In an analysis of jobless claims released Thursday by the U.S. Department of Labor (DOL), Heartland research shows the eight states with unemployment greater than 25% are Georgia, Hawaii, Kentucky, Louisiana, Michigan, Nevada, Pennsylvania and Rhode Island.
Initial UI claims increased for the sixth consecutive week, according to Thursday’s DOL report, but at a slightly slower pace, for the week ending April 25. Only 3.8 million applied for unemployment insurance last week. Fewer initial UI claims three weeks in a row suggest that layoffs and furloughs may have peaked, according to Heartland researchers.
Initial jobless claims in Arkansas for the week ending April 25 totaled 16,745, down 34% from the previous week.

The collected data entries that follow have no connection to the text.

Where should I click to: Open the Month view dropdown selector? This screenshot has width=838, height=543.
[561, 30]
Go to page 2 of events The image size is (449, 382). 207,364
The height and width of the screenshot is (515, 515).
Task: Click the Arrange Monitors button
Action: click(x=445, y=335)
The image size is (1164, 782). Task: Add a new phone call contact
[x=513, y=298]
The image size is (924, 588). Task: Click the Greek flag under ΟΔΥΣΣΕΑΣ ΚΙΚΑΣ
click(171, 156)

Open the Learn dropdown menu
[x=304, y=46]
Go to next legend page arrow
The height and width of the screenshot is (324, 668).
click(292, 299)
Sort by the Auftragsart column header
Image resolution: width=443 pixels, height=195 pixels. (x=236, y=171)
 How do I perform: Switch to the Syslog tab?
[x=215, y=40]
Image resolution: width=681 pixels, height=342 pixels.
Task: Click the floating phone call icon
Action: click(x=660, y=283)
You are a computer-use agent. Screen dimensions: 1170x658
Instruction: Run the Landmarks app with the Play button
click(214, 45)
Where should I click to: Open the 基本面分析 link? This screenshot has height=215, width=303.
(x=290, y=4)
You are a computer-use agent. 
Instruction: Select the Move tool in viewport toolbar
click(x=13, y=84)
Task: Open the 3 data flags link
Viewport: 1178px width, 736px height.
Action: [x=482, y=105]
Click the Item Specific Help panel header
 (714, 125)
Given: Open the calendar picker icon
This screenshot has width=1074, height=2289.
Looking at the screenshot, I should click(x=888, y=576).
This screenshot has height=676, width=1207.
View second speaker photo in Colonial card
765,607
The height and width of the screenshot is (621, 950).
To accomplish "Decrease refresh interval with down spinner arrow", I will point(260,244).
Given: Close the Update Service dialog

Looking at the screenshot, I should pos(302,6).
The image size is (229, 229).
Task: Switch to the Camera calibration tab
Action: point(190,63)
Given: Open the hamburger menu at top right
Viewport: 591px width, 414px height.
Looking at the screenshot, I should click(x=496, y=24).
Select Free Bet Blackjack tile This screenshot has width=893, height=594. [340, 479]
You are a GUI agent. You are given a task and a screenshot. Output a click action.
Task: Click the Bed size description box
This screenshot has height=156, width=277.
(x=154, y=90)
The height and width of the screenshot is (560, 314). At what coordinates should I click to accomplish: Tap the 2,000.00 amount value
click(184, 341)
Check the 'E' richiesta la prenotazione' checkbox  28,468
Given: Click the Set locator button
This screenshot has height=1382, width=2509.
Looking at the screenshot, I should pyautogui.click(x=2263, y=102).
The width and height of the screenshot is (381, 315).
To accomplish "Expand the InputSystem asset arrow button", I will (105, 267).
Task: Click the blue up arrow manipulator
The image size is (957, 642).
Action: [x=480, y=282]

The initial jobless claims do not include workers in states reopening their economies this week. Heartland researchers Dave Shideler and Jonas Crews, the authors of Thursday’s report, say it remains to be seen whether the public feel safe enough to emerge from quarantine and public health officials fear a second spike in COVID-19 cases.
Heartland Forward uses the U.S. Census regions of East North Central, West North Central, East South Central, and West South Central to define the Heartland of the country. These regions cover the 20 states in the middle of the country: Alabama, Arkansas, Illinois, Indiana, Iowa, Kansas, Kentucky, Louisiana, Michigan, Minnesota, Mississippi, Missouri, Nebraska, North Dakota, Ohio, Oklahoma, South Dakota, Tennessee, Texas, and Wisconsin.
Other takeaways from the Heartland research include:
- The insured unemployment rate rose to 12% nationwide, and 11% in the Heartland. Alabama, California, Hawaii, Michigan, Mississippi and Pennsylvania appear to have declining rates, suggesting hiring may be occurring.
- To date, Hawaii’s workforce has been hardest hit: 30% of its workforce has filed for unemployment insurance. Kentucky, Georgia, and Rhode Island follow Hawaii in employment losses.
- While the total number (3.8 million) of UI claims is down from last week, eight states had increasing levels of initial claims: Washington (62,300, 75% increase), Georgia, (17,800, 7.2% increase), New York (13,700, 6.7% increase), Oregon (9,500, 26% increase), Nevada (5,500, 14% increase), Iowa (1,900, 7.2% increase), South Dakota (94, 1.8% increase) and New Mexico (91, 0.7% increase).
- States with the greatest rates of decline in claims include Connecticut (-68%), New Jersey (-49%), Colorado (-43%), Montana (-41%), and Michigan (-41%).
On a weekly basis, Heartland Forward is updating interactive charts that track three metrics to understand the state-level economic impact of COVID-19: Initial unemployment insurance claims, the insured unemployment rate and the share of a state’s total workforce that has filed for unemployment.